La coerenza è stata una costante assoluta della vita mia e di Dario Fo, coerenza che abbiamo anche pagato caramente. Sono salita su questa strana nave che a momenti mi ricorda quella dei folli, pensando di poter fare qualcosa di utile. Non mi è stato possibile. Non ce l’ho fatta. Essere coerenti con le proprie scelte ideologiche è onesto, giusto, indispensabile... ma se non te lo puoi permettere? Non ti resta che rassegnare le dimissioni. Cosa che ho fatto. Senza presunzione dico che non so se il governo avrebbe retto senza i miei «sì» con i piedi saldi a terra, dettati dal senso di responsabilità. Se qualcuno di quelli che mi hanno votata pensa che io abbia tradito i miei elettori e me stessa, io rispondo che l’esame di coscienza me lo sono imposto ogni giorno. Adesso tocca a loro, mettendosi anche nei miei panni fino in fondo. La coerenza va ragionata e non perseguita a piedi giunti a oltranza, muovendosi esclusivamente lungo le proprie convinzioni. Causa ed effetto.
Il governo è caduto. I responsabili di ”sto sfacelo dovranno renderne conto a «molti» italiani. Sì, non tutto è andato come si voleva. Sì, la gente sta male. Sì, ci siamo trovati in mezzo a guerre, così dette «missioni di pace», sì i precari, sì gli operai che si alzano alle 5 e vedono crescere i figli quando li vanno a guardare mentre dormono, solo la sera al rientro. Sì, le pensioni fanno schifo... beh, non tutte: un importante politico intasca circa 500 mila euro l’anno. Sì, non s’è mosso un dito per il conflitto d’interessi e la cancellazione delle leggi ad personam. Ma in quanti «mangioni» si saranno dati da fare perché a Prodi non si permettesse di affrontare l’argomento? Ma che Prodi, in quel suo governo, di fatto, si trovasse come un condannato agli arresti domiciliari con manco un cane che gli portasse le arance... non l’avete mai considerato? Andavano da lui solo a imporgli, a chiedere e a ricattare. Bella gente!

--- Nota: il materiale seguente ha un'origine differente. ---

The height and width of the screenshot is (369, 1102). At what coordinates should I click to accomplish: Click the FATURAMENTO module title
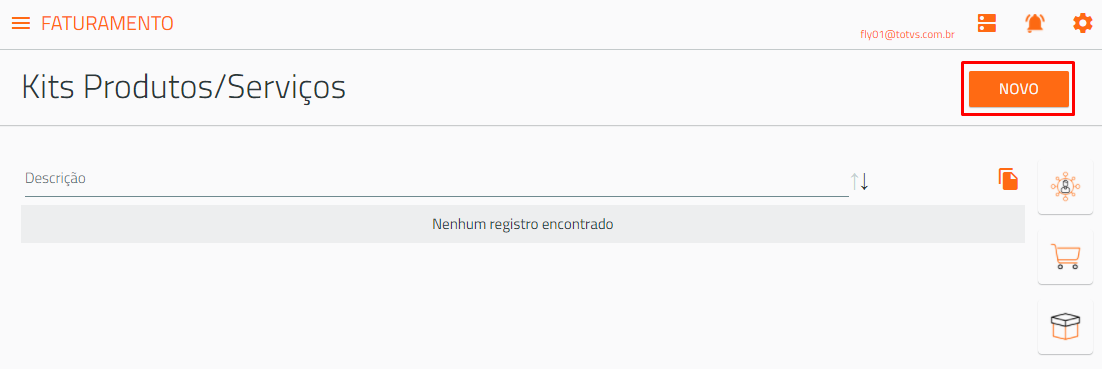point(108,23)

Che Berlusconi ci ha lasciati con le pezze al sedere nessuno se ne ricorda? E che i soliti furbacchioni hanno collezionato cariche e privilegi in quantità? Non ha fatto proprio niente Prodi? In un editoriale Scalfari faceva un elenco che dimostrava proprio il contrario. Sono poi passati solo 19 mesi. Bastavano per rimettere in piedi un Paese completamente allo sfacelo? Cosa pensano i responsabili della caduta di Prodi, che tornando Berlusconi a Palazzo Chigi la classe operaia andrà in fabbrica con la Ferrari, i pensionati sverneranno a Sanremo e i precari avranno contratti d’oro che erediteranno i loro figli e i figli dei loro figli? E se non andasse così? E se si peggiorasse come è più che probabile? No, l’estremismo non mi è mai piaciuto. Penso a un tale, di cui ci si ricorda sempre meno, che sentenziava: «Attenti. L’estremismo è la malattia infantile del comunismo». Ha sbagliato: non è una malattia infantile, ma senile! Ed è una malattia all’ultimo stadio. Senatrice.